My husband has a habit of wearing his nicest clothes around his favorite toddlers, and after I found myself scrubbing blueberry out of his favorite dress shirt, I kindly suggested through clenched teeth that he be a little bit more careful. Or that he consider wearing something less expensive and more machine washable.
And because life is about inevitability and just desserts, I had repeated this again over dinner one night at the Kloof, when Rand was wearing a beloved button-up and dear Jack was very close to leaving the indelible mark of toddler friendship upon him.
And as though words had barely left my lips, that toddler’s father, my friend Eric, spilled a very full glass of wine. All over me.
Honestly, with the degree to which I was saturated, it was almost like it was flung in my face. Not that I’m saying that’s what happened. Just that it seemed rather suspicious. And I’d like to see the taped replay.

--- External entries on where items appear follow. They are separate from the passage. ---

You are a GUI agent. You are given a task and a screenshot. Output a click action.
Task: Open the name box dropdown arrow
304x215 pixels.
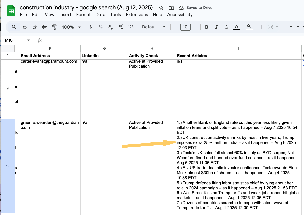tap(29, 40)
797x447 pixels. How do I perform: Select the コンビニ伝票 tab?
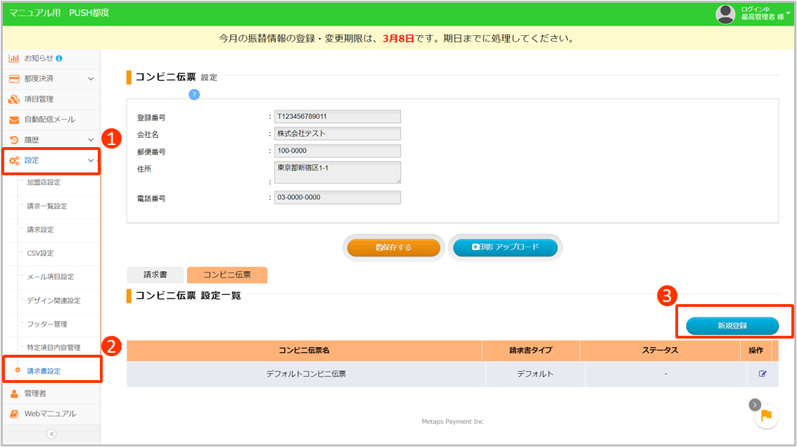(227, 275)
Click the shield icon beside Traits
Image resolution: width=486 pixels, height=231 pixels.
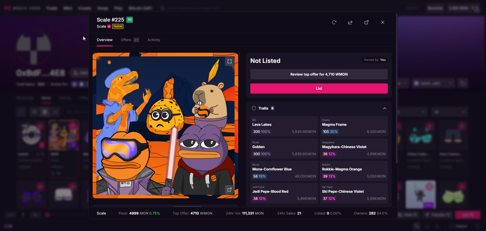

Like a true gentleman, the first thing Eric did was pluck two lamb chops out of the way, lest they be soaked by wine. Then Reggie heroically ran over and refilled Eric’s glass.
As I stood there laughing, I thought: I deserved this. I did. And for a brief moment, I understood Rand’s reluctance to hold toddlers at arm’s length. That it’s only clothes. And sometimes getting splashed with wine or splattered with mashed potatoes is just a hell of a lot of fun.
And while there is undeniable truth in that, there’s one more thing to consider: Rand is not the one who does the laundry.